El eje del fallo impacta sobre aspectos estructurales del derecho laboral argentino. Entre ellos, la posible eliminación del principio de irrenunciabilidad —que impide que un trabajador ceda derechos establecidos por ley—, la modificación del criterio “in dubio pro operario” y cambios en la responsabilidad empresarial en casos de tercerización. También se cuestionaron artículos vinculados a la extensión del período de prueba, la regulación de las huelgas y los mecanismos de actualización de créditos laborales.
En diálogo con Aire de Rivera, el dirigente sindical Ignacio Bruno sostuvo que se trata de un punto de inflexión en la disputa. “Son artículos que tocan el corazón del derecho laboral. Por eso la Justicia entiende que no pueden aplicarse sin generar un daño difícil de revertir”, explicó.
La suspensión alcanza a casi un tercio del total de la norma y, en términos prácticos, impide su implementación en esos aspectos hasta que haya una resolución de fondo.

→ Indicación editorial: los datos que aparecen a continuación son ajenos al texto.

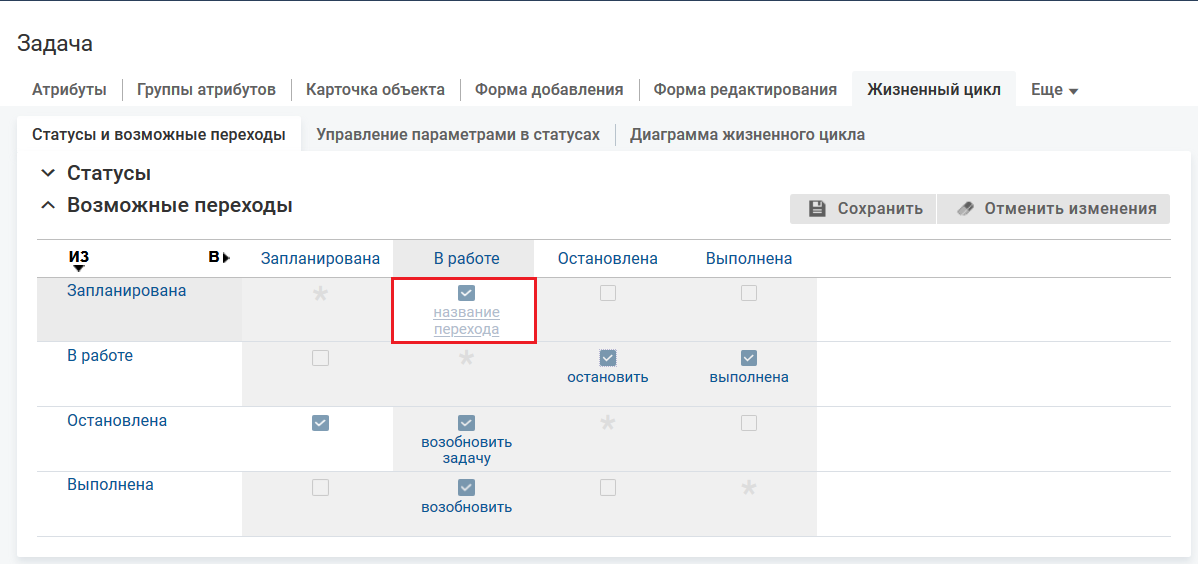The width and height of the screenshot is (1198, 564).
Task: Click the 'возобновить задачу' transition link
Action: tap(466, 450)
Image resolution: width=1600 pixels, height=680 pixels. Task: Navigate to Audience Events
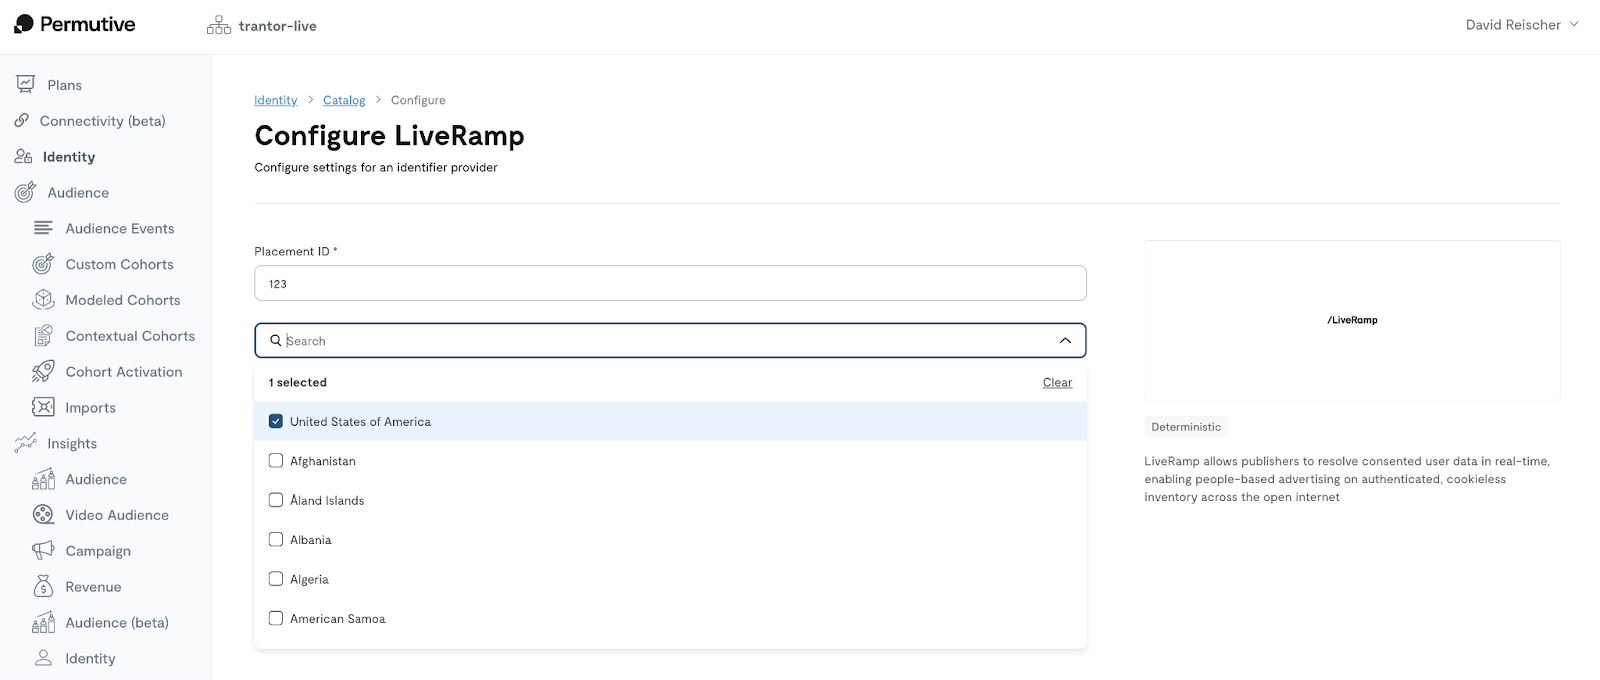click(119, 228)
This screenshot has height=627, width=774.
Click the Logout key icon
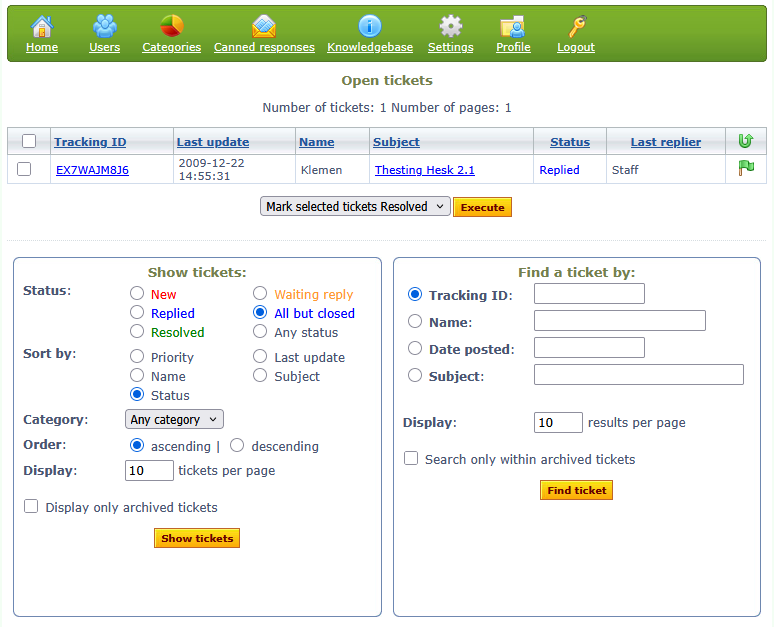[576, 26]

En ese marco, el Gobierno ya anticipó que apelará la decisión, lo que podría escalar el conflicto hasta instancias superiores.

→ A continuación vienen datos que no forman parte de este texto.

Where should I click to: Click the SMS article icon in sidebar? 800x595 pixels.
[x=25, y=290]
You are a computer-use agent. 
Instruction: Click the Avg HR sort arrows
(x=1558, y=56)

Desde el movimiento sindical, en tanto, el fallo fue leído como un respaldo a la estrategia de judicialización impulsada en paralelo a las medidas de fuerza. “Es una batalla dentro de un conflicto más amplio. Ahora el objetivo es avanzar sobre la totalidad de la ley”, planteó Bruno.
El trasfondo excede lo estrictamente jurídico. La discusión vuelve a poner en tensión el modelo de relaciones laborales en la Argentina: entre la flexibilización promovida por el oficialismo y la defensa de derechos históricos por parte de los gremios.
En ese escenario, la resolución judicial no cierra el conflicto, pero introduce una variable clave: el tiempo. Mientras la causa avanza en los tribunales, la aplicación de varios puntos centrales de la reforma queda en suspenso, en un contexto de creciente conflictividad sindical y debate político.